(REQUIREMENT): Filter the records for lines holding the string "الانجاز".

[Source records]
Start of Block

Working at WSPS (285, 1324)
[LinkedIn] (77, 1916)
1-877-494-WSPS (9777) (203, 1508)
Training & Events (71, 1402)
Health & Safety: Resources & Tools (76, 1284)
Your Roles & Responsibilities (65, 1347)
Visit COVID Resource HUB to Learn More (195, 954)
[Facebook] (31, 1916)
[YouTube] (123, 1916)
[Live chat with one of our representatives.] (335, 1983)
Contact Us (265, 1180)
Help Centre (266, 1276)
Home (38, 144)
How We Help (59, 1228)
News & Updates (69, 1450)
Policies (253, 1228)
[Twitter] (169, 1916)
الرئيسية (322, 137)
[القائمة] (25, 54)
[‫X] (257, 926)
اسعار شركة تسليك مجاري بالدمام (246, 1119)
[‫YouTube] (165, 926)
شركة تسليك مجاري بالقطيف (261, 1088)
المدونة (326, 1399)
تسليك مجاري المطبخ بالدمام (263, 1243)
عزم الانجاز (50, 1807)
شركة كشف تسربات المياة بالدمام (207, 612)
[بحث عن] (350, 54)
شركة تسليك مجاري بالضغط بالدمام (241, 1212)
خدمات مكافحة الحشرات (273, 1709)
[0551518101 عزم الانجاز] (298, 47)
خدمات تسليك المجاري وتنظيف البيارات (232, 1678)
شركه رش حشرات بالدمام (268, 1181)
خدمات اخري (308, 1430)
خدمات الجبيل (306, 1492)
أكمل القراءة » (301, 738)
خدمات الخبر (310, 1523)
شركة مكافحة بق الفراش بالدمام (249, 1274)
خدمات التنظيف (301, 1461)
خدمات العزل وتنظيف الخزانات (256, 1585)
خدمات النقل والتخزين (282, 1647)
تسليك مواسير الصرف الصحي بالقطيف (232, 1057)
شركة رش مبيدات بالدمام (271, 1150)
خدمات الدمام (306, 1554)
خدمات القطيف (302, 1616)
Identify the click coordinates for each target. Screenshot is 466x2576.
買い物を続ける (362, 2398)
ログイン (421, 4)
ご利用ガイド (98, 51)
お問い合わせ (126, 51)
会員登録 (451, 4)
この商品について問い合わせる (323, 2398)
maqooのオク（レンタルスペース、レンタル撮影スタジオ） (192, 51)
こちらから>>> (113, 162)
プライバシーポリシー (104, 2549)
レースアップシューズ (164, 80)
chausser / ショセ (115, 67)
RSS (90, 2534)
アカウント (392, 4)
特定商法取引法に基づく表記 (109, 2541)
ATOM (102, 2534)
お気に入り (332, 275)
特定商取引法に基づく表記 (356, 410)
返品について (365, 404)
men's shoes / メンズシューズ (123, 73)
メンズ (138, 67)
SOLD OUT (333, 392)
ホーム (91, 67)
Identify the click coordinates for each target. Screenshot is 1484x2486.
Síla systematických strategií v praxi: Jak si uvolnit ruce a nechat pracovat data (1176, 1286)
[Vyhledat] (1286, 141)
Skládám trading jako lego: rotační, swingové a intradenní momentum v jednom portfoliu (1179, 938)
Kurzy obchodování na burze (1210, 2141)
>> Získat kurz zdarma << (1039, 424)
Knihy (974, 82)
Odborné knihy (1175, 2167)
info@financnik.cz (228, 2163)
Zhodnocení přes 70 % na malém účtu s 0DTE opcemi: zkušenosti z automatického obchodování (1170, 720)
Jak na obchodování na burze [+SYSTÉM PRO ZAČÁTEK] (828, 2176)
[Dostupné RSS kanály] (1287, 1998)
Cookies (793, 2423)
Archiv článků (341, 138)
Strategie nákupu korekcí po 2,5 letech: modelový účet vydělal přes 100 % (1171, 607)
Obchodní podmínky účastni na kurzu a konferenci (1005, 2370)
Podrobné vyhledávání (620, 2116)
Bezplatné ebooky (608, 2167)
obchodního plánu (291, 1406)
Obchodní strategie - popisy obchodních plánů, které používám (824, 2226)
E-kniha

End of Block

(SOLUTION):
عزم الانجاز (50, 1807)
[0551518101 عزم الانجاز] (298, 47)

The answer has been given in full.